- Saved data entries -
= Beginning of Section =

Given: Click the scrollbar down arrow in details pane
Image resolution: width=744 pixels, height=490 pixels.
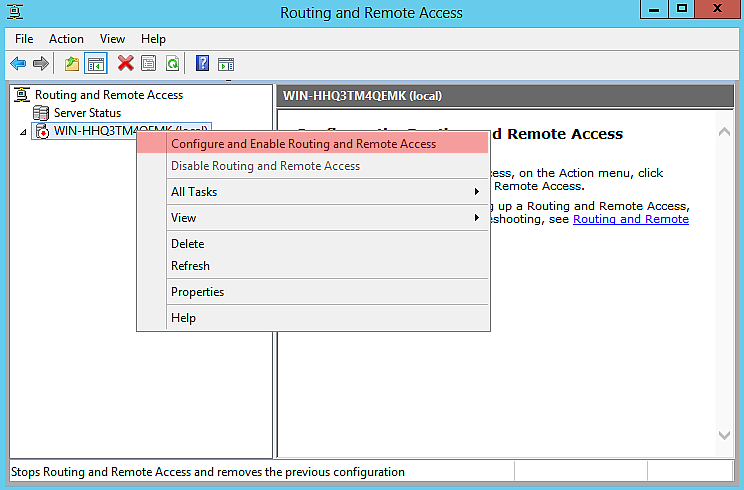Looking at the screenshot, I should click(x=726, y=435).
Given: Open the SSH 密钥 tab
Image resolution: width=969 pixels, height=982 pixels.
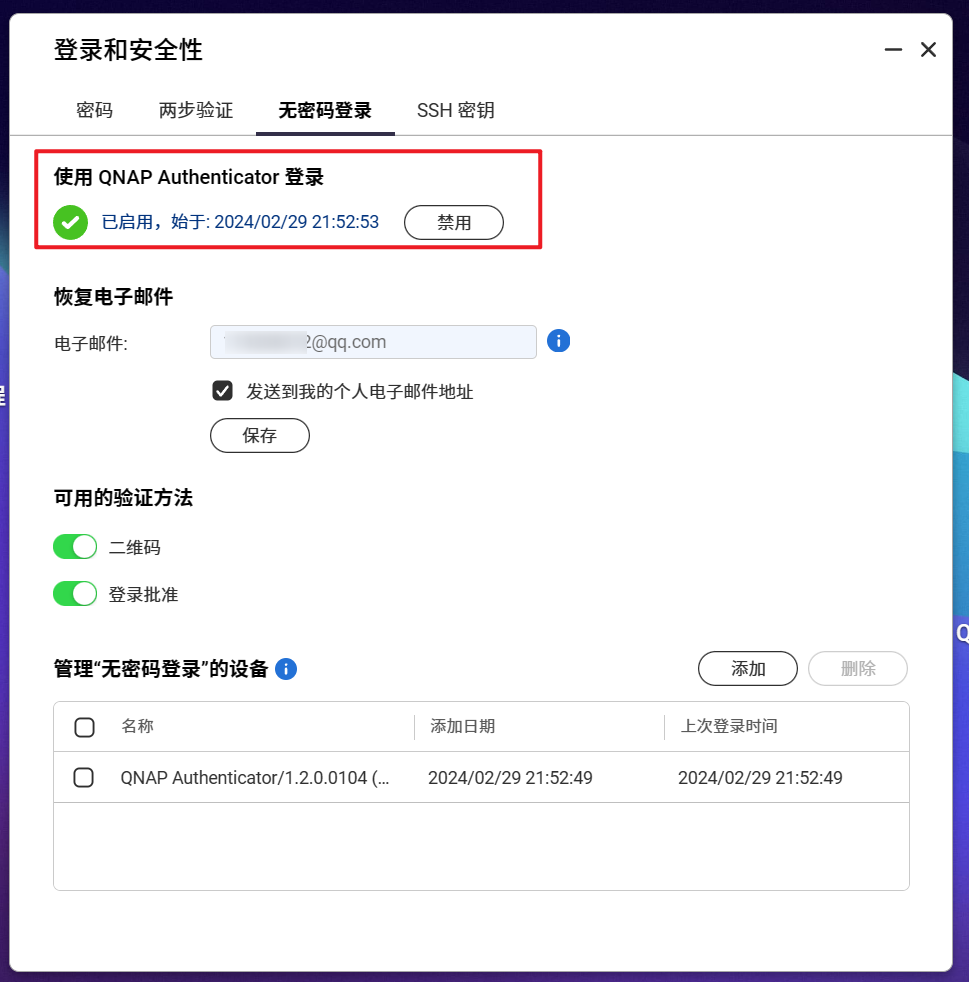Looking at the screenshot, I should coord(455,110).
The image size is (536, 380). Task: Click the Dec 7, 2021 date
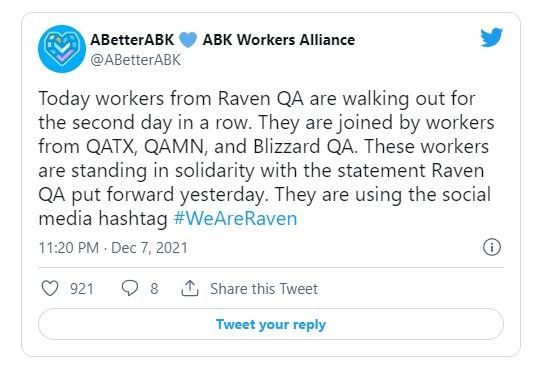pyautogui.click(x=149, y=248)
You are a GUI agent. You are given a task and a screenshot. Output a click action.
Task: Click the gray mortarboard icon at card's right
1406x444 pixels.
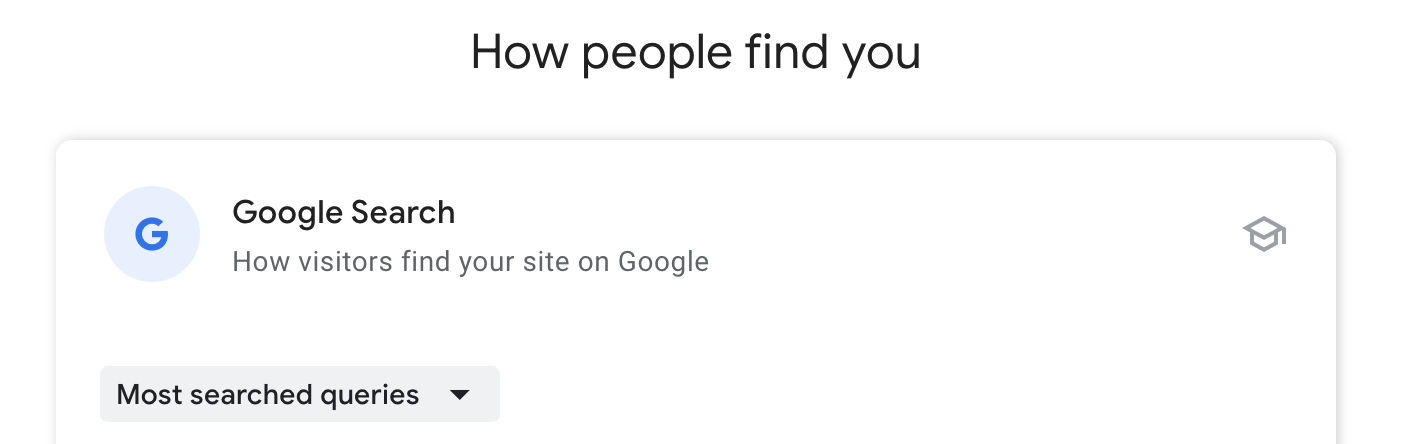(x=1264, y=235)

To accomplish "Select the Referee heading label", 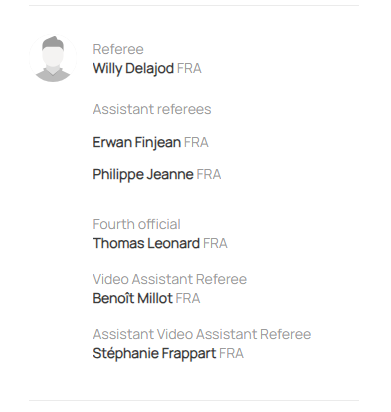I will (118, 49).
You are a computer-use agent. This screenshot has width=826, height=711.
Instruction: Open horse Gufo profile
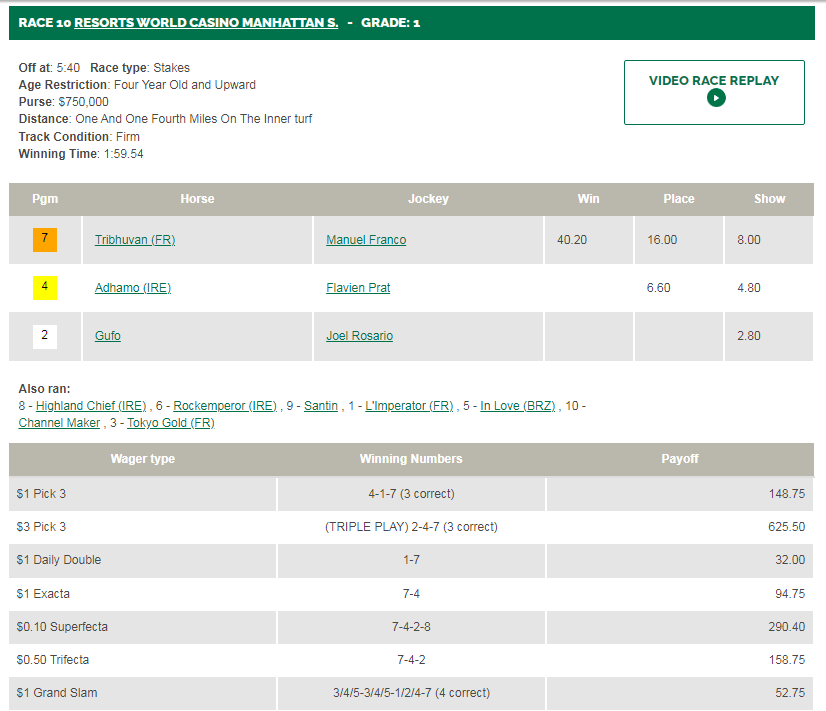(x=108, y=336)
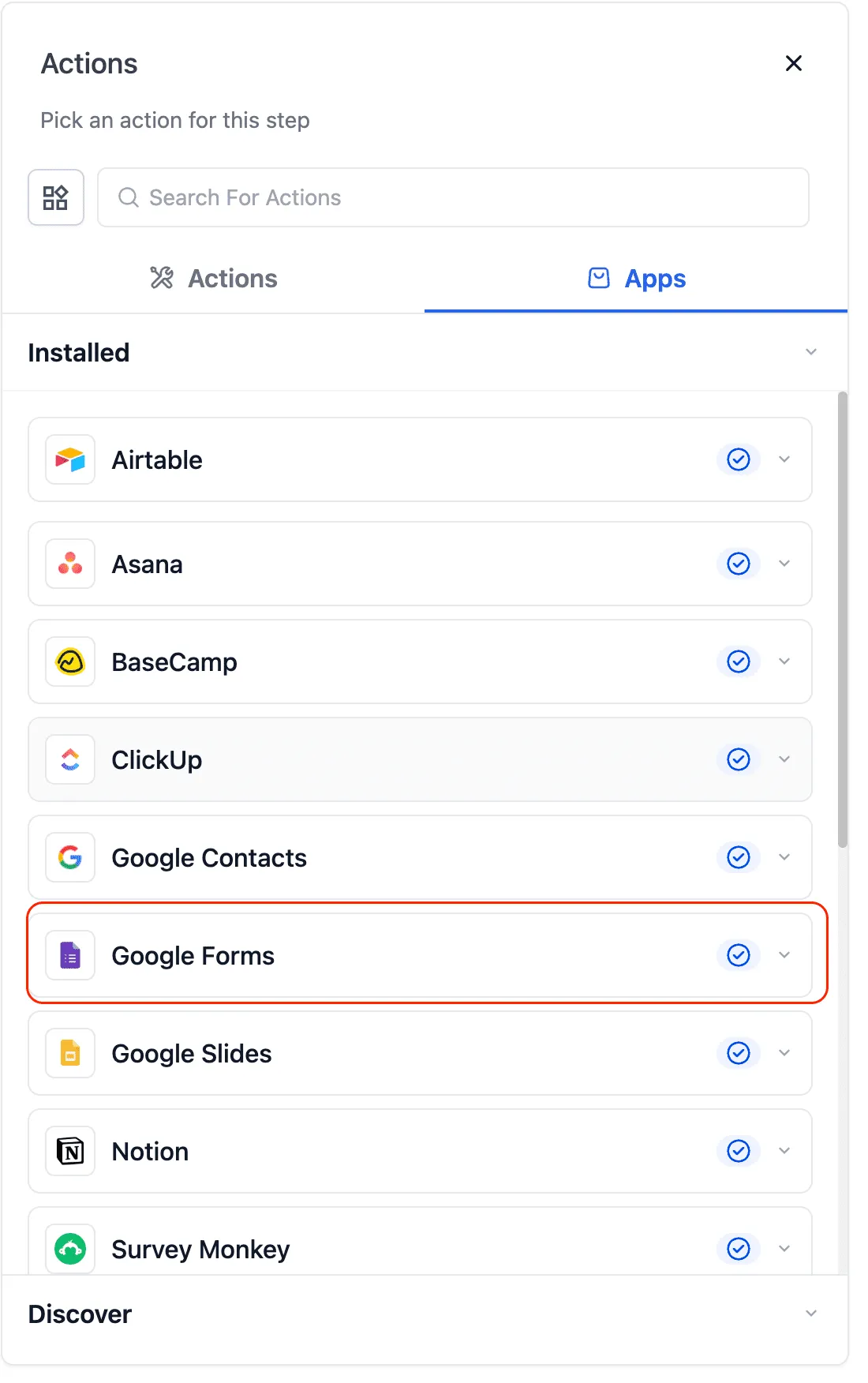
Task: Click the Notion app icon
Action: coord(69,1151)
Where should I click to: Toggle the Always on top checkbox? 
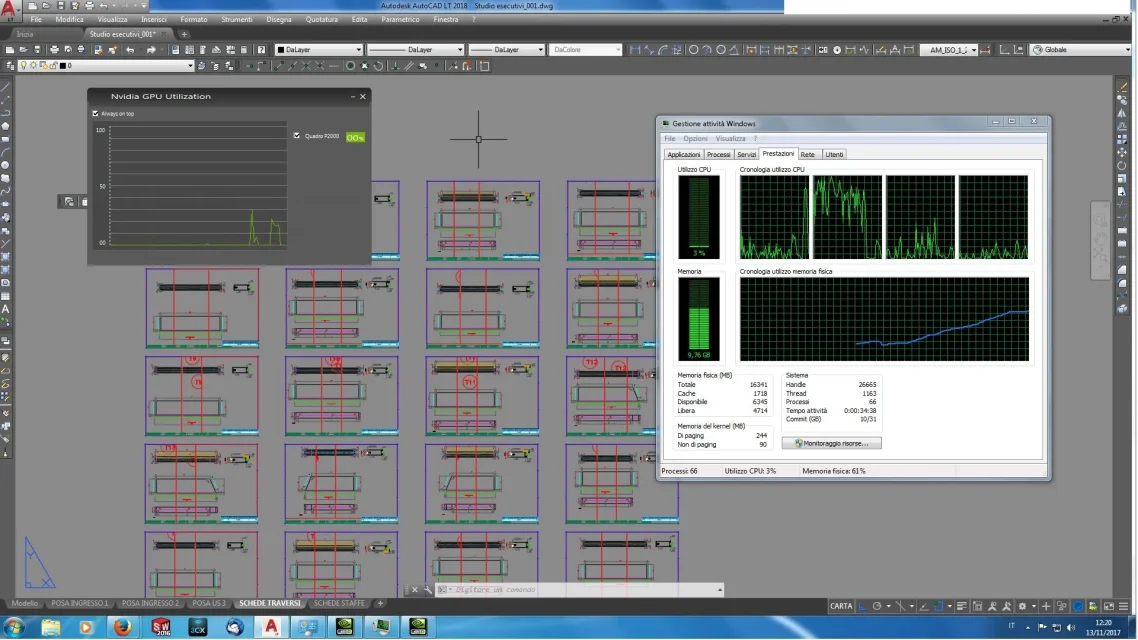tap(96, 114)
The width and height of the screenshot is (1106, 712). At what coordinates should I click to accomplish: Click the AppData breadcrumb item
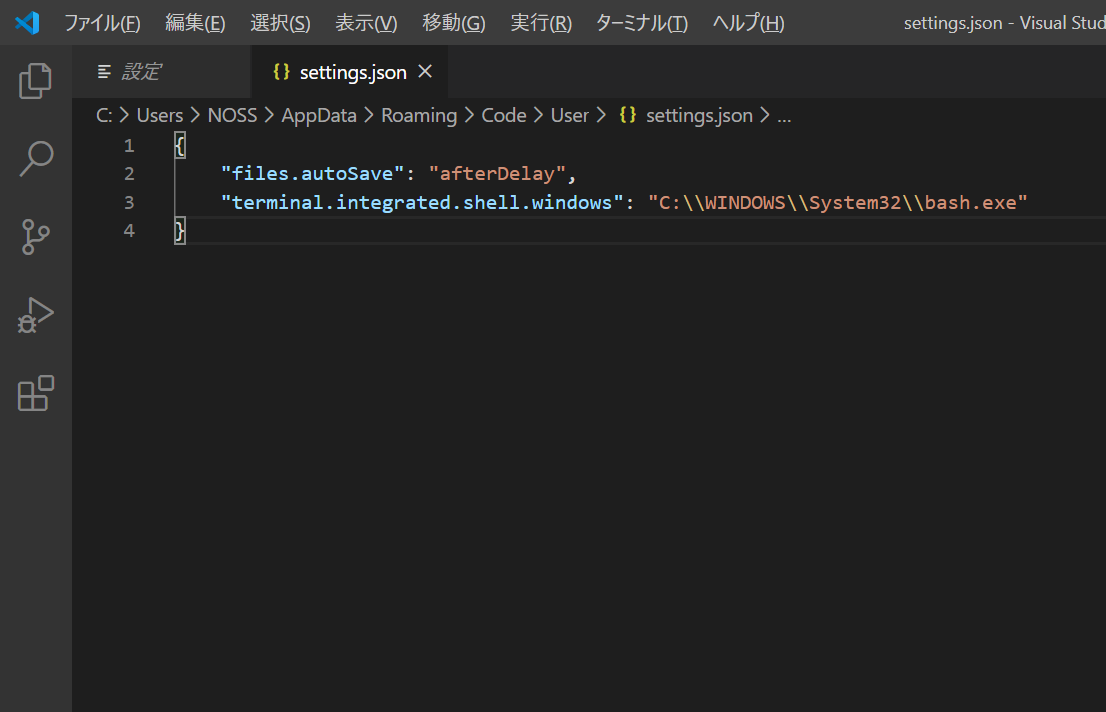pos(319,115)
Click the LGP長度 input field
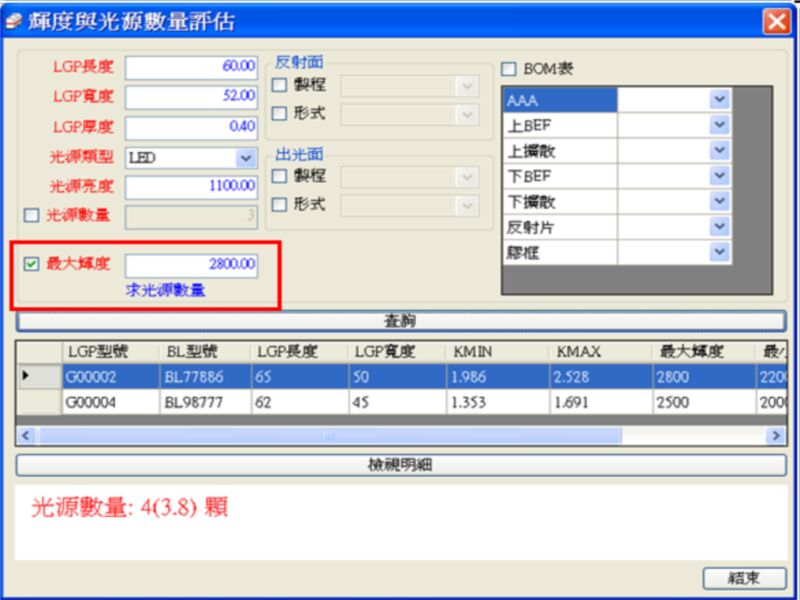Image resolution: width=800 pixels, height=600 pixels. click(191, 67)
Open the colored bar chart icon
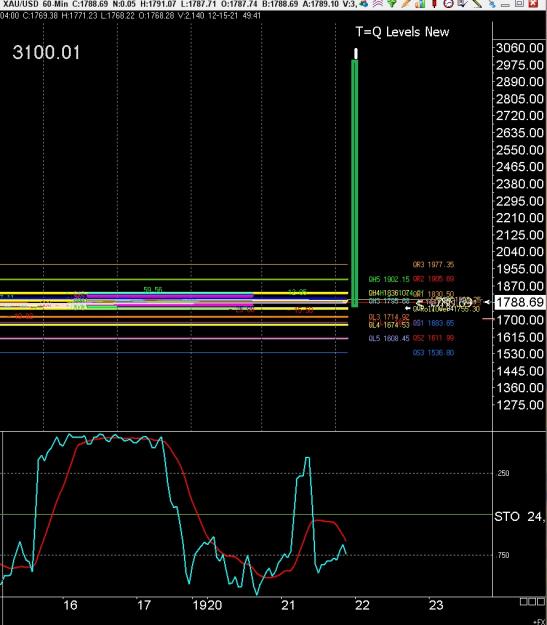Screen dimensions: 547x625 (420, 4)
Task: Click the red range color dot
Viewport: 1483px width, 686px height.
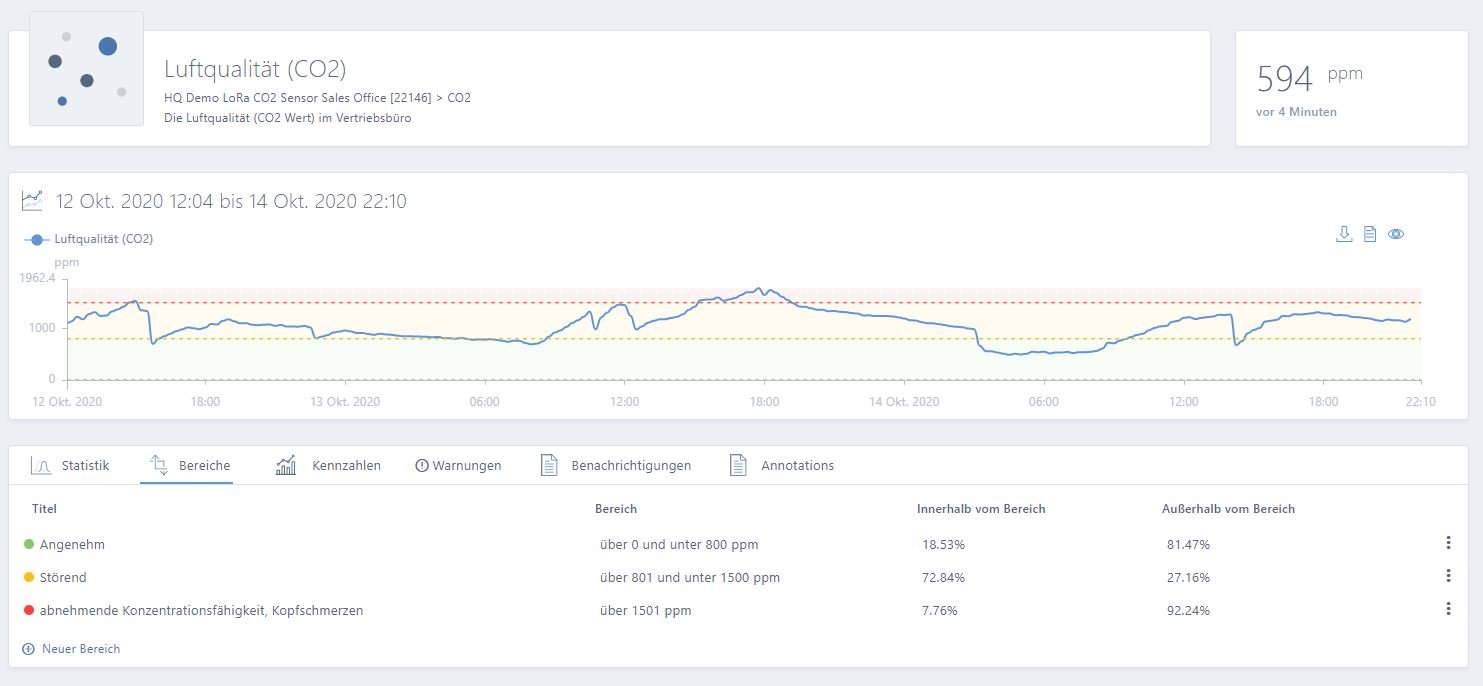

= End of Section =

- Work required -
Pull out every line above that holds the word "agent".

- Reply to the exercise -
You are a GUI agent. You are given a task and a screenshot. Output a click action.
You are a computer-use agent. This screenshot has width=826, height=711.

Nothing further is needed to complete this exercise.